奮戦記
【06.07.31】違法な「偽装請負」労働が製造業で横行している!
今日の「朝日新聞」によりますと、大手製造業の工場で「偽装請負」と呼ばれる違法な労働形態が広がっていると報道されています。
しかも、「この3年で労働局から違法と認定された企業の中には、キヤノン、日立製作所など日本を代表する企業の名もある」というのです。
偽装請負とは、メーカーなどの企業が、人材会社から労働者の派遣を受けているのに、形式上は「請負」と偽り、労働者の使用にともなうさまざまな責任を免れようとする行為で、職業安定法や労働者派遣法に違反するものです。
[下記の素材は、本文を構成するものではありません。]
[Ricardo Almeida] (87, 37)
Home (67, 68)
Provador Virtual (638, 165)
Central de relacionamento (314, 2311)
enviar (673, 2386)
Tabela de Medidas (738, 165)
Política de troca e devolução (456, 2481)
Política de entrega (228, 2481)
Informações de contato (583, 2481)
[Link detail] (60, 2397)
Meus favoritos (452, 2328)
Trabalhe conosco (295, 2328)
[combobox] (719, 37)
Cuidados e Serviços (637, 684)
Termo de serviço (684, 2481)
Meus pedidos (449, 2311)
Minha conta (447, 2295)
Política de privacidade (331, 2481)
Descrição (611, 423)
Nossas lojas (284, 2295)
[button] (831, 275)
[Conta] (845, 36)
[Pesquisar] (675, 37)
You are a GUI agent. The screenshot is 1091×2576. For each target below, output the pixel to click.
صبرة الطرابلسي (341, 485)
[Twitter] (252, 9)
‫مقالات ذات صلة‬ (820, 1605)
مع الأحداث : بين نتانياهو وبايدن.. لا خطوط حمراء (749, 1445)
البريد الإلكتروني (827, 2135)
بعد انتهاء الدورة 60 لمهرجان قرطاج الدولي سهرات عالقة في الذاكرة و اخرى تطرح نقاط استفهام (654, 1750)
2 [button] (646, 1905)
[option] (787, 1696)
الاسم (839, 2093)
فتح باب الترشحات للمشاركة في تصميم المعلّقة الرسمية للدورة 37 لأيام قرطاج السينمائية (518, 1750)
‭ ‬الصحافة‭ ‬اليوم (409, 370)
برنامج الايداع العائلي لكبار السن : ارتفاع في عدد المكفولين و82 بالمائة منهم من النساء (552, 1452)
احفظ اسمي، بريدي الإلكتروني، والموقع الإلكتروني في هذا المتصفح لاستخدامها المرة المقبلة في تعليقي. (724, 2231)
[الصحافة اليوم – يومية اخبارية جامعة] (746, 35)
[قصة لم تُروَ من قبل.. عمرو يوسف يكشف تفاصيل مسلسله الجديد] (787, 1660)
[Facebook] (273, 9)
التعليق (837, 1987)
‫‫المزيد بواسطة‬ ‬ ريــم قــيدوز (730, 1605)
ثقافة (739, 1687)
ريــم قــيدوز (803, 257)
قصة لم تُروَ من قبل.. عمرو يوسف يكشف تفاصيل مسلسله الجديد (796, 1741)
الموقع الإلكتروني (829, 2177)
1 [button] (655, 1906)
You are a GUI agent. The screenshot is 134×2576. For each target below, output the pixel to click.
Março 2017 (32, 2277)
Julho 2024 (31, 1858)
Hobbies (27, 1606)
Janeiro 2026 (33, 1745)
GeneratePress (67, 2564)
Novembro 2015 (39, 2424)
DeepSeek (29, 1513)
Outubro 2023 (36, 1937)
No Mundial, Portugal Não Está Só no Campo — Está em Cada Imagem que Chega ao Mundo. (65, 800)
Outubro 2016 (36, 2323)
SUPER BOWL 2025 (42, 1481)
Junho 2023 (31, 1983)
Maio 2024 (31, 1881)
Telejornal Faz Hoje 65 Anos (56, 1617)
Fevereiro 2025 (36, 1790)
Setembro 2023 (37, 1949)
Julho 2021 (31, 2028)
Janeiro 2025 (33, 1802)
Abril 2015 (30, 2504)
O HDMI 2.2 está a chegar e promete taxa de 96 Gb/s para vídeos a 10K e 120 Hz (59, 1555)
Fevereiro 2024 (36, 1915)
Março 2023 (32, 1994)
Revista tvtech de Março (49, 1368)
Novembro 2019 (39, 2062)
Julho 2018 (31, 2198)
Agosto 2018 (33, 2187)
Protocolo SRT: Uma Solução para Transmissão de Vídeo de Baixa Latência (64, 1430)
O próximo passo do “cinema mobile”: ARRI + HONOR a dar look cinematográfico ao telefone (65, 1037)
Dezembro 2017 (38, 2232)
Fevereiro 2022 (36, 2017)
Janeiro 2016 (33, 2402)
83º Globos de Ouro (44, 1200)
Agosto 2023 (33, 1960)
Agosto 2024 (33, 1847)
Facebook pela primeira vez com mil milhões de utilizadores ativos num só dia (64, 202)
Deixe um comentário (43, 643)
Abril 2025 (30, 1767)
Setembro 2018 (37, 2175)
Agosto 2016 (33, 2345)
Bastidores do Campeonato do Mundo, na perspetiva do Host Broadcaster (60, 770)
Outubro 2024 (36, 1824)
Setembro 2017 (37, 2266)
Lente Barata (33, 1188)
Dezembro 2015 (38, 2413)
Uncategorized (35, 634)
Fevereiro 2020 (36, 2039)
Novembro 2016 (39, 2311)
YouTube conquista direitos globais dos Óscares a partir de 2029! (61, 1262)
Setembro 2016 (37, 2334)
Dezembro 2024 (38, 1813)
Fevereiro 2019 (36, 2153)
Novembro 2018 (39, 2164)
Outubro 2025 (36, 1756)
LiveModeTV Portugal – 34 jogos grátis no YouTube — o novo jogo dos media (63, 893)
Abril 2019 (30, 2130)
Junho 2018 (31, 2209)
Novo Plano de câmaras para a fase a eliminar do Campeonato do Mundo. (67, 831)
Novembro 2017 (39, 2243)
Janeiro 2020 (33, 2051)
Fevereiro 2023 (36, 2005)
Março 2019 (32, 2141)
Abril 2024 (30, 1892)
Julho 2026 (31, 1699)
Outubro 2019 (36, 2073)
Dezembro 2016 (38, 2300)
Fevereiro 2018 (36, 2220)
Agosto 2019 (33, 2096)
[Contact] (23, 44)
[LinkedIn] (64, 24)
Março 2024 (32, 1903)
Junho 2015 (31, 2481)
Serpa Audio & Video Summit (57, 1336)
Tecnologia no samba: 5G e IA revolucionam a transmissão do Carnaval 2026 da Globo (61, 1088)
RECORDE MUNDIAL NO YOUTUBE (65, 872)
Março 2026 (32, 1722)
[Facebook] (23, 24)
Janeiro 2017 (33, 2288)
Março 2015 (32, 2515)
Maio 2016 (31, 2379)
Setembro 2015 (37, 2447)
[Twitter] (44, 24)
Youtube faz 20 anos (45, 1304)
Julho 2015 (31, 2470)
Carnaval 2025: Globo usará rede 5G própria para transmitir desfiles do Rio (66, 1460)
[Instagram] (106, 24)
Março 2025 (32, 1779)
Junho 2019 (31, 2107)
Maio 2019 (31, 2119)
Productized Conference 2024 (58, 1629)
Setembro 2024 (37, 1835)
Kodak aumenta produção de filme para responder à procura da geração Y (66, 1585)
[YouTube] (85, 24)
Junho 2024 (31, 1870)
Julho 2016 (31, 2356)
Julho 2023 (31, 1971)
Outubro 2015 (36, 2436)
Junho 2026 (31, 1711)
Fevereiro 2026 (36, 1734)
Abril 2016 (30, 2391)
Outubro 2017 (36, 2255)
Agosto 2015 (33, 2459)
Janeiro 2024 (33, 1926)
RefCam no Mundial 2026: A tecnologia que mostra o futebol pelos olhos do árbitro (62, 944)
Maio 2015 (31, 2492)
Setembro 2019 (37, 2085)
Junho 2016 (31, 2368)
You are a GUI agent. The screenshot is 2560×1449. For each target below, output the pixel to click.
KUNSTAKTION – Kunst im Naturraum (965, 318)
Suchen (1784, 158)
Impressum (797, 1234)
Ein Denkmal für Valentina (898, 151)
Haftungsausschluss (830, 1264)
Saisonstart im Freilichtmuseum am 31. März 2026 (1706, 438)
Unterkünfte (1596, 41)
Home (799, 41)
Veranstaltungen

その現場で働く労働者の多くは、20〜30代半ばで、ボーナスや昇給はほとんどありません。また、賃金は正社員の半分以下で、社会保険の加入さえ徹底されず、契約が打ち切られればただちに失業の危機にさらされます。
メーカーにとっては、「外部から受け入れた労働者を低賃金で、安全責任もあいまいなまま使えるうえ、要らなくなったら簡単にクビを切れる好都合な仕組み」となっています。
全国の労働局が2年ほど前から立ち入り調査を強化していますが、昨年度だけで請負を発注した660社のうち、半分以上の358社で偽装請負に絡む問題が発覚し、文書指導をしています。
「朝日新聞」によりますと、「これまで偽装の実態が知られなかったのは、労働局が指導先の企業名を公表してこなかったからだ」と指摘しています。
「朝日」が独自に調べたところ、この2、3年の違反例だけでも、日本を代表するメーカーが次々と見つかりました。
大分キヤノンは昨夏、偽装請負があったとして大分労働局から改善指導を受けたにもかかわらず、1年たった今も、違法状態は完全には解消できていないそうです。
キヤノンは、日本経団連の会長を出している企業です。このような違法状態を直ちに根絶するのが当然ではないでしょうか。
指摘を受けたキヤノンは、年内をめどに請負業者との契約を見直し派遣に切り替えるなど、偽装請負の解消をめざした対策に取り組むそうです。
8月1日付で内田恒二社長を委員長とする「外部要員管理適正化委員会」を設置すると言います。また、グループ全体で2万人以上いる請負や派遣労働者のうち、数百人を正社員に採用する方針だといいます。